#### [Problem requirements]
The data below is to be returned in full and exactly.

[Stored entries]

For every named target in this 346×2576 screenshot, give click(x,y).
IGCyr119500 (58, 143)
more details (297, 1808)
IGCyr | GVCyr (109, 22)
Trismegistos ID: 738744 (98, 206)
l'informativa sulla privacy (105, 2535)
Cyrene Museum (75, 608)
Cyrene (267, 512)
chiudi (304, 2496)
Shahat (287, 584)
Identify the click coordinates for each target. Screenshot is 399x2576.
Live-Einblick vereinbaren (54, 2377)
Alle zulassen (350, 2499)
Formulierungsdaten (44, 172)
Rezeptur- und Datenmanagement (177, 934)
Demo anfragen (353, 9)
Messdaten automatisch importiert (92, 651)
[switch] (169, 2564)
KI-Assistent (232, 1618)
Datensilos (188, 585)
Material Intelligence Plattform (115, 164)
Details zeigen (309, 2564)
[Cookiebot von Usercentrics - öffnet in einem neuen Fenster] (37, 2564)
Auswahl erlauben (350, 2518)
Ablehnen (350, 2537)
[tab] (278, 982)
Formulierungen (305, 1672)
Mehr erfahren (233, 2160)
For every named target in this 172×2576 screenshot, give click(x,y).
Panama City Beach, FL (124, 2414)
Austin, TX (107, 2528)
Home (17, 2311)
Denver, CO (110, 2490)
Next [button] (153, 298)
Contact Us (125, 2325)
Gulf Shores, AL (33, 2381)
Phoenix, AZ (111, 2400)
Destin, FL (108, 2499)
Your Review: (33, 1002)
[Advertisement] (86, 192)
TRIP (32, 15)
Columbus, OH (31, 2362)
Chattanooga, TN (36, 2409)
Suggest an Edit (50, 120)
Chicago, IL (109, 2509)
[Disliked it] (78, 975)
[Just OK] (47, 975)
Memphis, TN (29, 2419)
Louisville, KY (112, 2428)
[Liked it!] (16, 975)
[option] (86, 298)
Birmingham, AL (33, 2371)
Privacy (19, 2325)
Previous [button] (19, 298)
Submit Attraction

#### [Task response]
For every named target in this 346×2576 screenshot, give click(x,y).
IGCyr119500 (58, 143)
more details (297, 1808)
IGCyr | GVCyr (109, 22)
Trismegistos ID: 738744 (98, 206)
l'informativa sulla privacy (105, 2535)
Cyrene Museum (75, 608)
Cyrene (267, 512)
chiudi (304, 2496)
Shahat (287, 584)
Identify the click coordinates for each target. Screenshot is 399x2576.
Live-Einblick vereinbaren (54, 2377)
Alle zulassen (350, 2499)
Formulierungsdaten (44, 172)
Rezeptur- und Datenmanagement (177, 934)
Demo anfragen (353, 9)
Messdaten automatisch importiert (92, 651)
[switch] (169, 2564)
KI-Assistent (232, 1618)
Datensilos (188, 585)
Material Intelligence Plattform (115, 164)
Details zeigen (309, 2564)
[Cookiebot von Usercentrics - öffnet in einem neuen Fenster] (37, 2564)
Auswahl erlauben (350, 2518)
Ablehnen (350, 2537)
[tab] (278, 982)
Formulierungen (305, 1672)
Mehr erfahren (233, 2160)
For every named target in this 172×2576 screenshot, give click(x,y).
Panama City Beach, FL (124, 2414)
Austin, TX (107, 2528)
Home (17, 2311)
Denver, CO (110, 2490)
Next [button] (153, 298)
Contact Us (125, 2325)
Gulf Shores, AL (33, 2381)
Phoenix, AZ (111, 2400)
Destin, FL (108, 2499)
Your Review: (33, 1002)
[Advertisement] (86, 192)
TRIP (32, 15)
Columbus, OH (31, 2362)
Chattanooga, TN (36, 2409)
Suggest an Edit (50, 120)
Chicago, IL (109, 2509)
[Disliked it] (78, 975)
[Just OK] (47, 975)
Memphis, TN (29, 2419)
Louisville, KY (112, 2428)
[Liked it!] (16, 975)
[option] (86, 298)
Birmingham, AL (33, 2371)
Privacy (19, 2325)
Previous [button] (19, 298)
Submit Attraction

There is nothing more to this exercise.